Brief:
Please reproduce, exactly and with nothing added, the line containing "Sản phẩm (62, 116)" and every line after it to the end of the records.

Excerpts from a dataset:
+++++

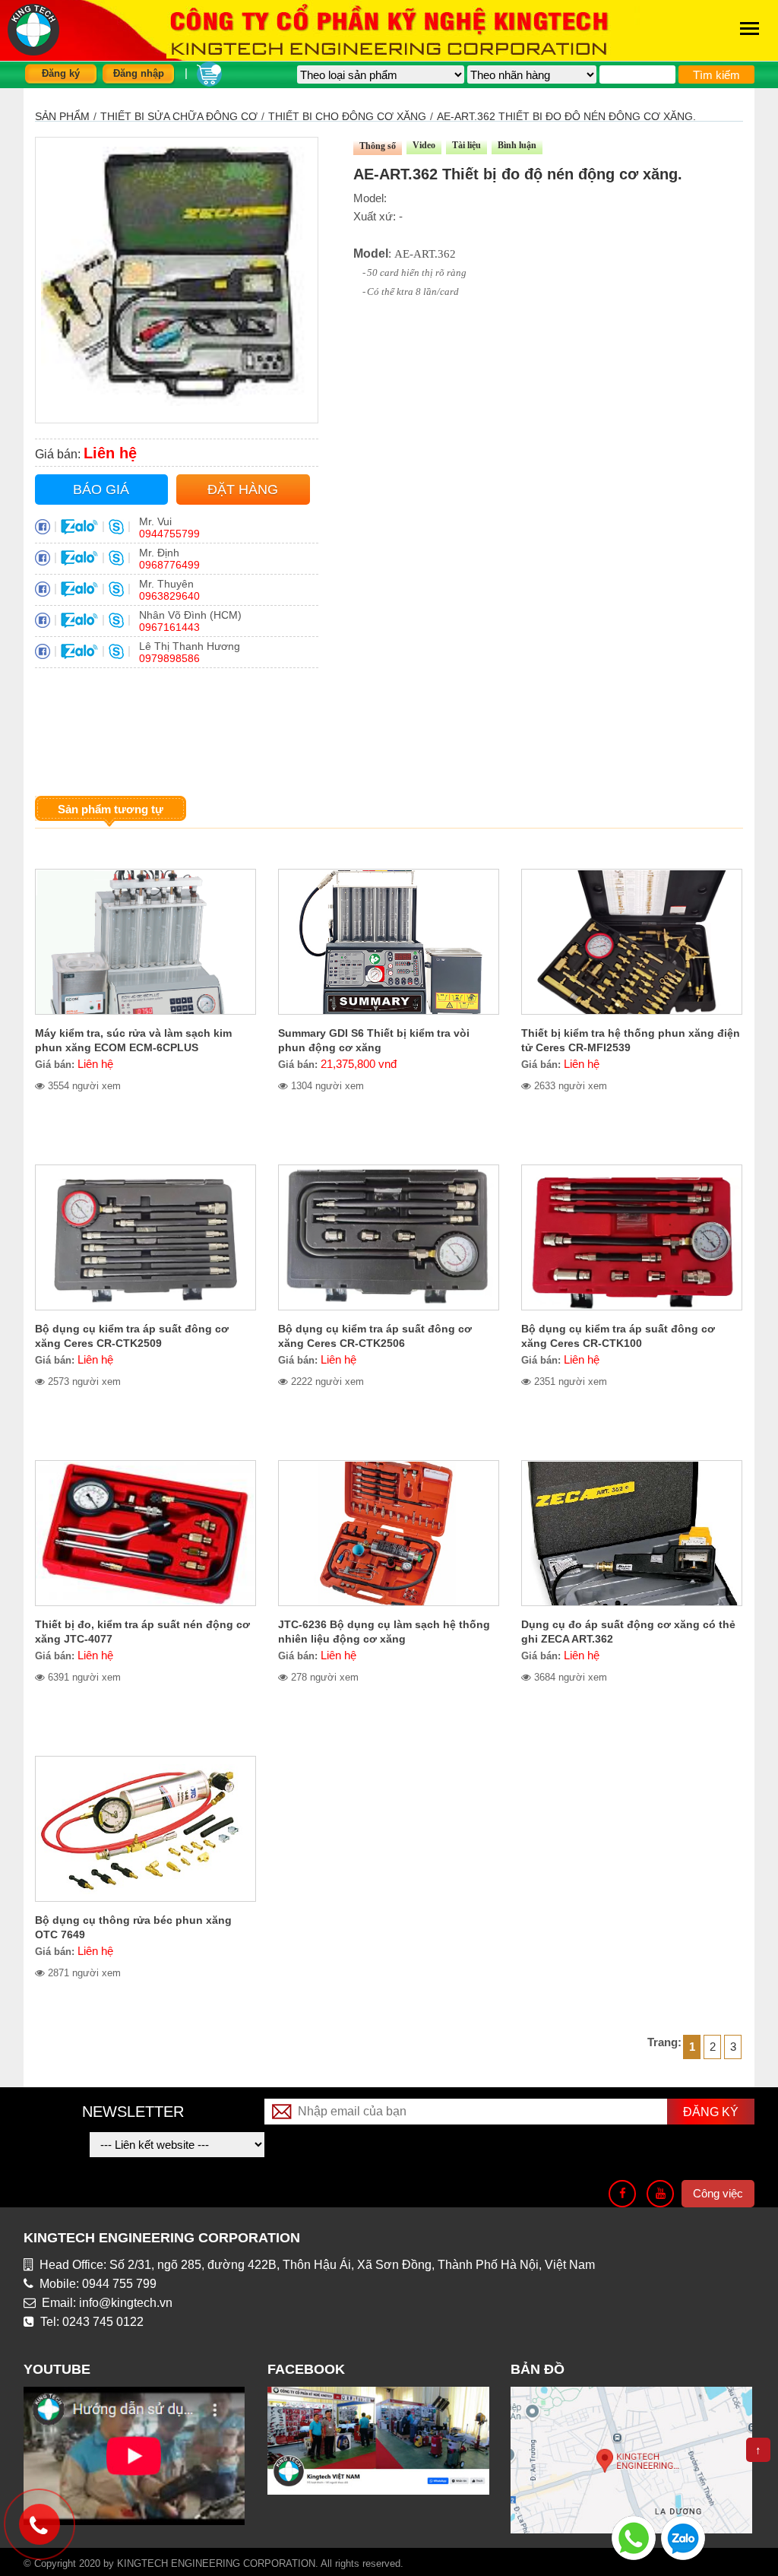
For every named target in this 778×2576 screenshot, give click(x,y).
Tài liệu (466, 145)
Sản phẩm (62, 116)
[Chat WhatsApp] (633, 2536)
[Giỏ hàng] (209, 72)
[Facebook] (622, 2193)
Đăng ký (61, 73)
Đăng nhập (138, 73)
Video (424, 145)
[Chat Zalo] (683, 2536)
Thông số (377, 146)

+++++

Task output:
Sản phẩm (62, 116)
[Chat WhatsApp] (633, 2536)
[Giỏ hàng] (209, 72)
[Facebook] (622, 2193)
Đăng ký (61, 73)
Đăng nhập (138, 73)
Video (424, 145)
[Chat Zalo] (683, 2536)
Thông số (377, 146)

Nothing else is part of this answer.